* [SUPPLIED RECORDS]:
•••••

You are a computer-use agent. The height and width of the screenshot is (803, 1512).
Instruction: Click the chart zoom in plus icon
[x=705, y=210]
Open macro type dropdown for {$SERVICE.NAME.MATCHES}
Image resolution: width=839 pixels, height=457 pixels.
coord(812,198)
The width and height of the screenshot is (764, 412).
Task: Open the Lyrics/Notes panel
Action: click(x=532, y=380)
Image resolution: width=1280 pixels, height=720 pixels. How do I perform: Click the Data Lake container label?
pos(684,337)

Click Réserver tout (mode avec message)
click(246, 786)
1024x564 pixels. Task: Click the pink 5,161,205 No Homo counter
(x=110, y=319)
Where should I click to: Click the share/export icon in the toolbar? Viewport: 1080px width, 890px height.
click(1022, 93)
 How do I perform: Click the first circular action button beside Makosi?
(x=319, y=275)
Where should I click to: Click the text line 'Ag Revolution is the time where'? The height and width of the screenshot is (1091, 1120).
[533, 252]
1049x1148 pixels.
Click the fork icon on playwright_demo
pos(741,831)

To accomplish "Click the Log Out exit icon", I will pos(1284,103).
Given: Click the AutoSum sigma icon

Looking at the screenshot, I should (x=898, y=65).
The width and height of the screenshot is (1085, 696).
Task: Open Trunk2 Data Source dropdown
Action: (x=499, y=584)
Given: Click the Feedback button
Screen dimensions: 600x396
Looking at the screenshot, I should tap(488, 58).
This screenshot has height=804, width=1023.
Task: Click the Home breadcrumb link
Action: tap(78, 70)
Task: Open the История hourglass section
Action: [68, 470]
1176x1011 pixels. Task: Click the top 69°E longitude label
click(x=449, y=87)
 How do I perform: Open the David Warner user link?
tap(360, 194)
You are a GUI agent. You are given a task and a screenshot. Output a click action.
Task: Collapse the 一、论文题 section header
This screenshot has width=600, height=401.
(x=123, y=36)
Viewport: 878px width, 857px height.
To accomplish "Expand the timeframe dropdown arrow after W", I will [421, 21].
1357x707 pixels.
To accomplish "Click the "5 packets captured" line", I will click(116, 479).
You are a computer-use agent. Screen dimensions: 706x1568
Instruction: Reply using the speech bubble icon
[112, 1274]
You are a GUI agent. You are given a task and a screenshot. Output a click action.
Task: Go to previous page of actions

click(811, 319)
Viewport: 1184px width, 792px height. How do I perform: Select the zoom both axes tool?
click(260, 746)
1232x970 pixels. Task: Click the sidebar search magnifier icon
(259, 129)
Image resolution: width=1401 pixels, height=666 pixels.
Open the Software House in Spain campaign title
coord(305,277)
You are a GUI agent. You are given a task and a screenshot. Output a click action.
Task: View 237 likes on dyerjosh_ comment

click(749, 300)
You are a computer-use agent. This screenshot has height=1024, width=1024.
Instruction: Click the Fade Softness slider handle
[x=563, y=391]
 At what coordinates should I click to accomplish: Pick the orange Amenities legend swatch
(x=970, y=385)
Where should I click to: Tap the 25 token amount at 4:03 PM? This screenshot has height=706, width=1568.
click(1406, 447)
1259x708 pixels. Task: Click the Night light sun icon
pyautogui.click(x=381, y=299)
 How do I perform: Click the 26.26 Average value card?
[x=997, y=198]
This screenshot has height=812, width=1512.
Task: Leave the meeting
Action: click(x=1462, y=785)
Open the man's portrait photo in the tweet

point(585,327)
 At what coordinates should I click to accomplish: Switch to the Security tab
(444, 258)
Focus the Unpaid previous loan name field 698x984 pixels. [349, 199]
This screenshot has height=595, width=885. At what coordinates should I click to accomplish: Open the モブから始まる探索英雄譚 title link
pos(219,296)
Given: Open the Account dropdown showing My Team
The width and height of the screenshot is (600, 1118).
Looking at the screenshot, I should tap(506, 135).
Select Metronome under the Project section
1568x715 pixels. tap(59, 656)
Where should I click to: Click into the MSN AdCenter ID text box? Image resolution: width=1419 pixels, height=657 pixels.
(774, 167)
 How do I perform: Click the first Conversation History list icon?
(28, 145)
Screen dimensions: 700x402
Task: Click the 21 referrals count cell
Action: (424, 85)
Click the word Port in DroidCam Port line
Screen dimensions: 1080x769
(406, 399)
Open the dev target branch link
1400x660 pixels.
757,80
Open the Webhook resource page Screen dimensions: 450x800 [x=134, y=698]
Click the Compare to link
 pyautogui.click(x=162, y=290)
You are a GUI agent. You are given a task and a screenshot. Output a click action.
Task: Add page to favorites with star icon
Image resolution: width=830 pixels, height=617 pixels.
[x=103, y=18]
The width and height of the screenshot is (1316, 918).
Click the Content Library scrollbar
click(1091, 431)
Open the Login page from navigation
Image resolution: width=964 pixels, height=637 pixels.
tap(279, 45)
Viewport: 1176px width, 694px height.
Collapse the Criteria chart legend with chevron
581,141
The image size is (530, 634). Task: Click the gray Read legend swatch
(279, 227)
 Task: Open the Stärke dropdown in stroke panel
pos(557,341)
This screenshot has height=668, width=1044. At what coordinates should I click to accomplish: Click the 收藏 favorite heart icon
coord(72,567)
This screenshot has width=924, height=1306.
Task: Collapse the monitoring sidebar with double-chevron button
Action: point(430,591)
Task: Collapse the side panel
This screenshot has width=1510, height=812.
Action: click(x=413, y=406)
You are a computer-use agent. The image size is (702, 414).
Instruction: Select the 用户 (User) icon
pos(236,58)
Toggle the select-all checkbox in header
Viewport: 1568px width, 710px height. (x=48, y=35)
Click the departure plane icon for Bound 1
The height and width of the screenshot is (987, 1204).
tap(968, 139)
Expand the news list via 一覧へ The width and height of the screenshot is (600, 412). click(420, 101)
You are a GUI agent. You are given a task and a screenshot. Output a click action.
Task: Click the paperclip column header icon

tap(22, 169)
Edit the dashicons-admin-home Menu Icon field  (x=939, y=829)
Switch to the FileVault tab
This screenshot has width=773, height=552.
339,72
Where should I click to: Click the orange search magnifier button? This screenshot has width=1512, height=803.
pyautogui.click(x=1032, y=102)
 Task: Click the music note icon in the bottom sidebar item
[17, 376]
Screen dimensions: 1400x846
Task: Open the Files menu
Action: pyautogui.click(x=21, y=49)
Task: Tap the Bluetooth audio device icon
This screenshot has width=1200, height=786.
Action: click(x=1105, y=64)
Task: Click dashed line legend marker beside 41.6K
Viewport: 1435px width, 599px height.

•••••

Only lines with the string "computer" belong in the answer; copy each of them from the listing.

* [REPLY TO THE TASK]:
You are a computer-use agent. The height and width of the screenshot is (803, 1512).
You are a computer-use agent. Screen dimensions: 706x1568
You are a computer-use agent. This screenshot has height=1024, width=1024.
You are a computer-use agent. The image size is (702, 414).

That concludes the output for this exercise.